-- SOURCE PASSAGE follows --

Saturday, May 27, 2017

A Stab at a Self-interview: Question 6 ~ Standing Stone favorite character

Who is one of your favorite characters from the Standing Stone series?

The Mabra - cryptic old woman
When I starting thinking about my answer to this question, I knew immediately who I would name and had a pretty good idea why I was choosing him. But the more I thought about it, I realized there was a secondary character that was a strong favorite of mine, so I have chosen The Mabra.


Mabra Camlis - The Mabra is a character in book 2, The Shifter Shard. She is an enigma, oddly all knowing and thought to be functionally mad. Or as Master Clepp describes her, "The woman’s a bit odd, but it doesn’t interfere with the running of the orphanage.” 

She is so slow moving and old that she covers only inches with each step causing her guests to have to wait quite some time for her to join them even though she is very much in sight. She compensates for this slowness by yelling at the top of her lungs so that she and anyone there to visit her can carry on a conversation without having to wait for her to be seated.

-- SOURCE PASSAGE concluded --

■ **WHAT THIS EXERCISE ASKS**
a. Print the self-interview post starting with "A Stab at a" and going on through "chosen The Mabra.", with no changes.
b. According to the self-interview post, in which book of the Standing Stone series does The Mabra appear?

-- EXERCISE DATA follows --

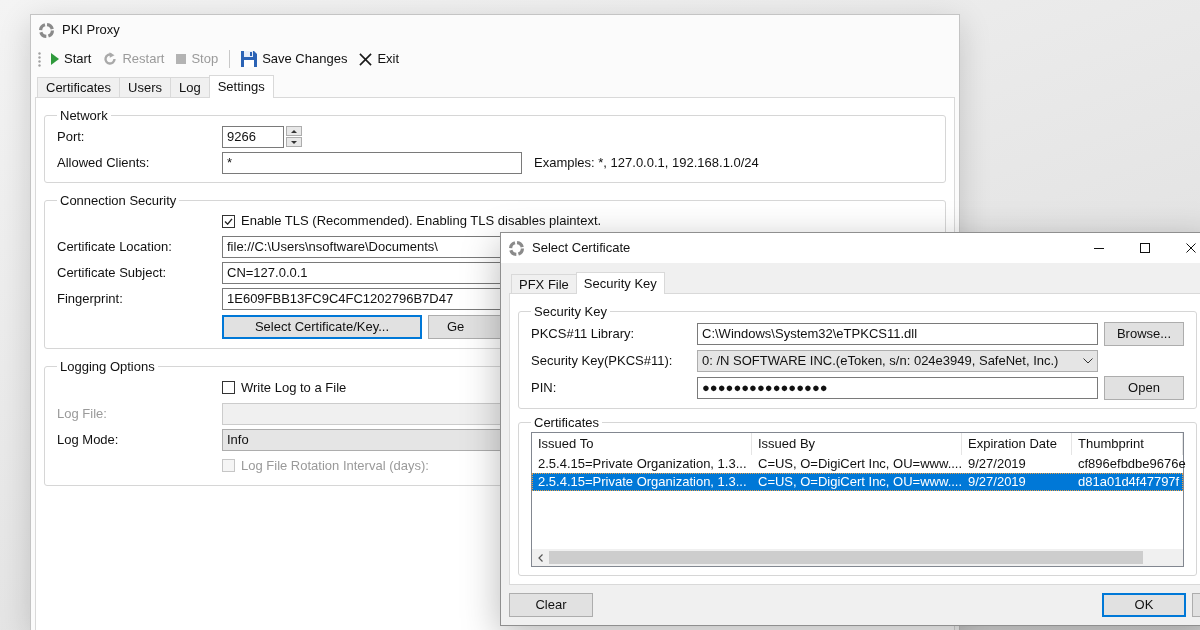 Image resolution: width=1200 pixels, height=630 pixels. I want to click on save-changes-button: Save Changes, so click(294, 59).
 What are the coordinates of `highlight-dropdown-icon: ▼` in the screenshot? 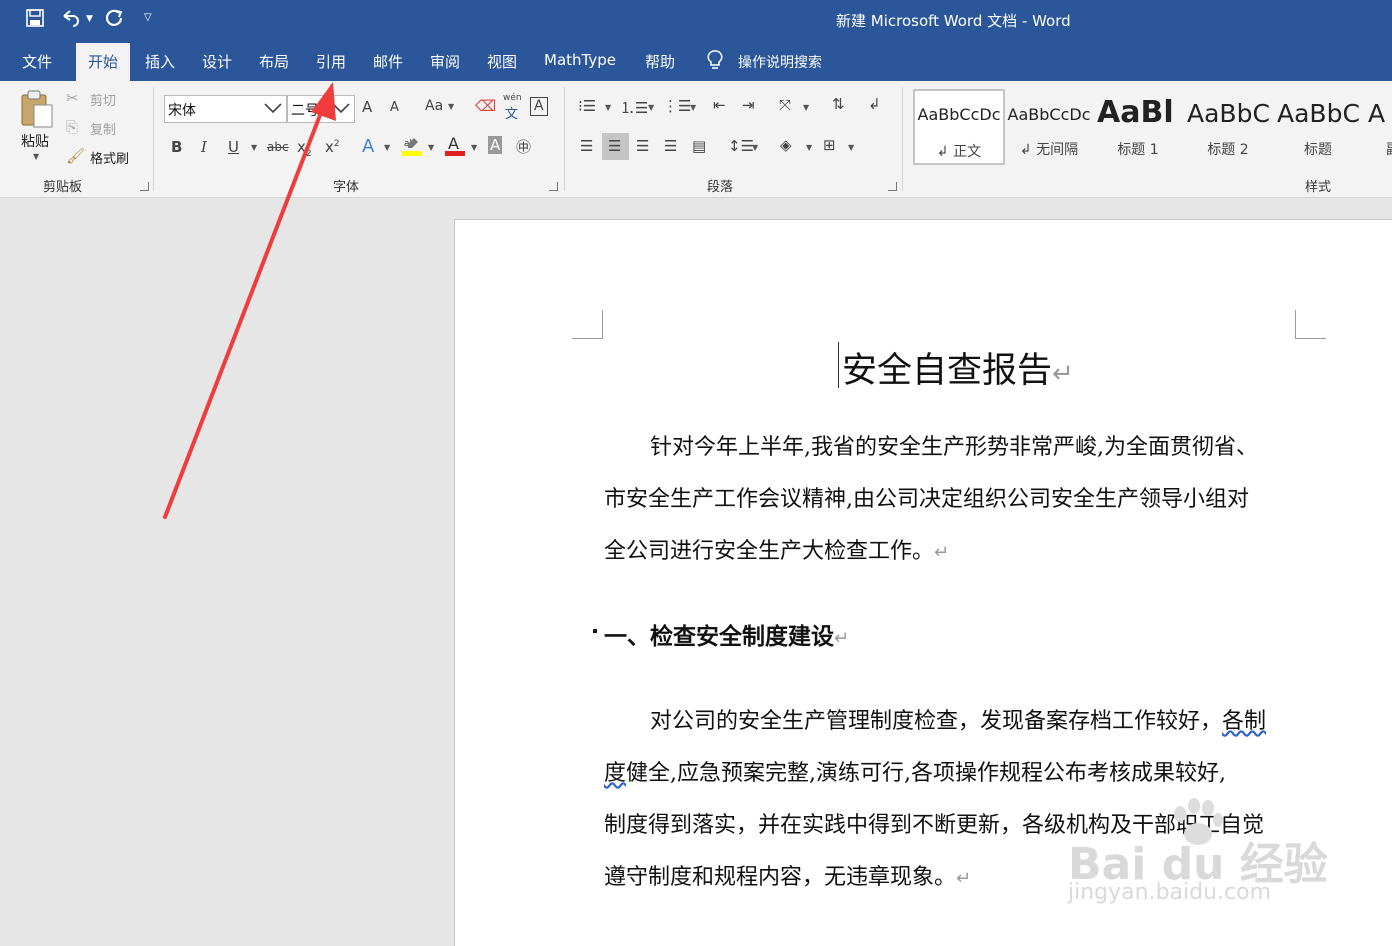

-- EXERCISE DATA concluded --

■ **ANSWERS BY ITEM**
a.
A Stab at a Self-interview: Question 6 ~ Standing Stone favorite character

Who is one of your favorite characters from the Standing Stone series?

The Mabra - cryptic old woman
When I starting thinking about my answer to this question, I knew immediately who I would name and had a pretty good idea why I was choosing him. But the more I thought about it, I realized there was a secondary character that was a strong favorite of mine, so I have chosen The Mabra.

b. Book 2, The Shifter Shard.